From the Metropolitan Museum of Art Website:
Title of Picture: The Open Door
Artist: William Henry Fox Talbot
Date: before May, 1844
Medium: Salted paper print from paper negative
Among the most widely admired of Talbot’s compositions, The Open Door is a conscious attempt to create a photographic image in accord with the renewed British taste for Dutch genre painting of the seventeenth century. In his commentary in The Pencil of Nature, where this image appeared as plate 6, Talbot wrote, “We have sufficient authority in the Dutch school of art, for taking as subjects of representation scenes of daily and familiar occurrence. A painter’s eye will often be arrested where ordinary people see nothing remarkable.” With this concept in mind, Talbot turned away from the historic buildings of Lacock Abbey and focused instead on the old stone doorframe and simple wooden door of the stable and on the humble broom, harness, and lantern as vehicles for an essay on light and shadow, interior and exterior, form and texture.
From Wikipedia:
William Henry Fox Talbot (11 February 1800 – 17 September 1877) was a British scientist, inventor and photography pioneer who invented the salted paper and calotype processes, precursors to photographic processes of the later 19th and 20th centuries. His work in the 1840s on photomechanical reproduction led to the creation of the photoglyphic engraving process, the precursor to photogravure. He was the holder of a controversial patent which affected the early development of commercial photography in Britain. He was also a noted photographer who contributed to the development of photography as an artistic medium. He published The Pencil of Nature (1844–46), which was illustrated with original salted paper prints from his calotype negatives, and made some important early photographs of Oxford, Paris, Reading, and York.
Ha Ha ! It’s Halloween and a witch has her broomstick ready for take off as soon as the night comes.
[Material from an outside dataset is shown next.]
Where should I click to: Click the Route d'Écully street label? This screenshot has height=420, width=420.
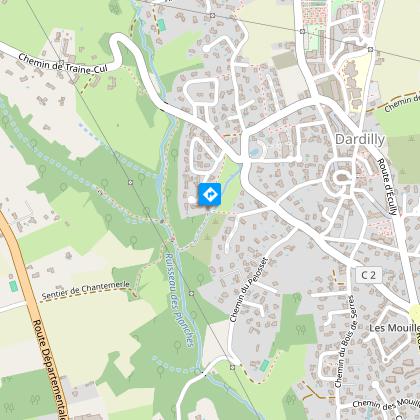(x=387, y=187)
The sun seems high in the sky right now so it’s gonna be a while!
Now that Halloween is over, what do you think the witch will do next? Thanks for writing, Amy.
The sun seems to be almost directly overhead. An old-fashioned broom leans against an open door. A lamp hangs on the wall to the right of the door. Some creepy-looking vines, devoid of leaves but with sharp thorn-like points, work their way up the left side of the door and maybe on the right. ( The vines on the right don’t seem to have thorns. ) What looks scary is the shackle–like object hanging on the door. It looks like a torture device.
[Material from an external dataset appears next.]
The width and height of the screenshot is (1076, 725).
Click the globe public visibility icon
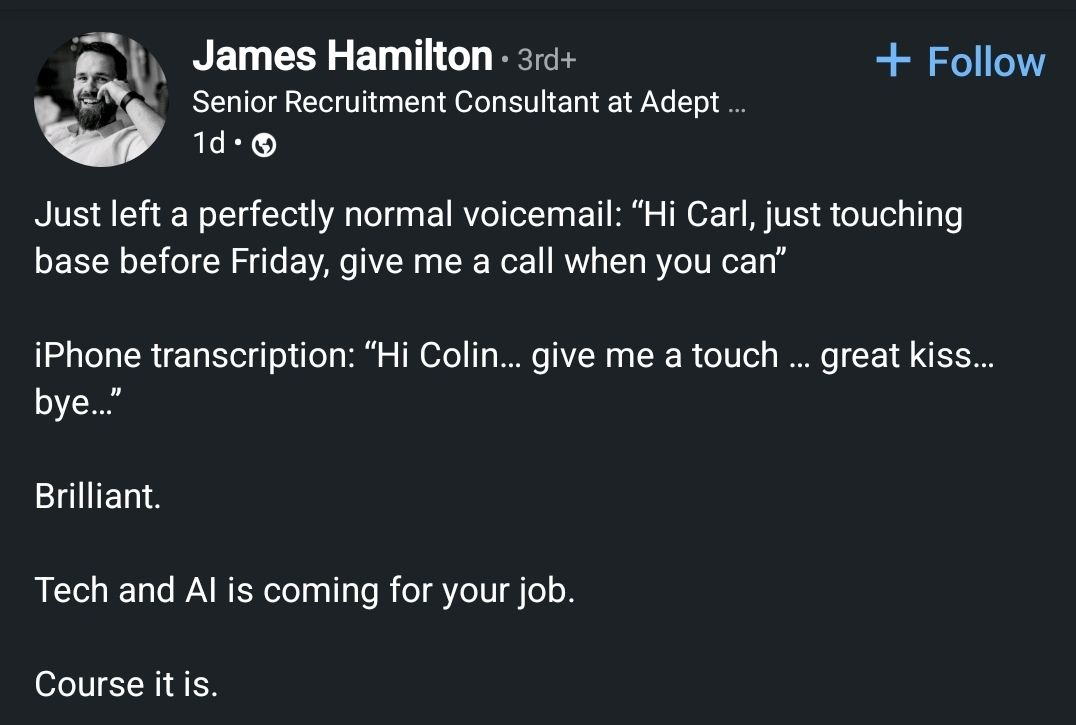[x=265, y=146]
As we are approaching Halloween, of course this picture makes me think of witches and evil. But I realize now – why are witches automatically considered evil? Do they automatically do evil things, or are they sources of fear merely because they don’t follow societal norms, especially around religious mythology. Are witches viewed the same in many/most cultures around the world?
Great question about how witches are viewed around the world. Thanks for writing, Chris.
Yes. Look inside the door. If you download UltraSharpImagingFocus you’ll see it’s not a witch but a Grand Wizard waiting for night to fall. And then what? You’ll see it on CNN at 2:43 a.m. Eastern Standard Time, but broadcast only on the island of Far Tortuga. The Grand Wizard is going to hitch a ride on this broomstick, left there before dawn by the witch from next door, and THROW THE ELECTION. UNDER THE BUS. U
Whoa!
What I find curious about this picture is the fact that it looks like nothing is really supporting the broom as it leans against the door frame. Maybe the shadow of the post in the wall indicates that it’s also propping the broom up. But the argument could also be made that the broom is not slipping down and lying on the ground because of magic.
And I agree with the person who said the neck brace thing hanging in the doorway on the upper right looks like an instrument of torture.
Happy Halloween !!!!
Thanks for commenting, Trish!
Leave the door open and butterflies will fly in. They are the original witches
Thanks for the reminder, Phillipe!
Today, Oct 29, 1929, is the day that the New York Stock Market crashed, leading to the G reat Depression. If it happens again we may all revert to making our own broomsticks like this.
Wow, thanks Afua. Let’s hope that doesn’t happen!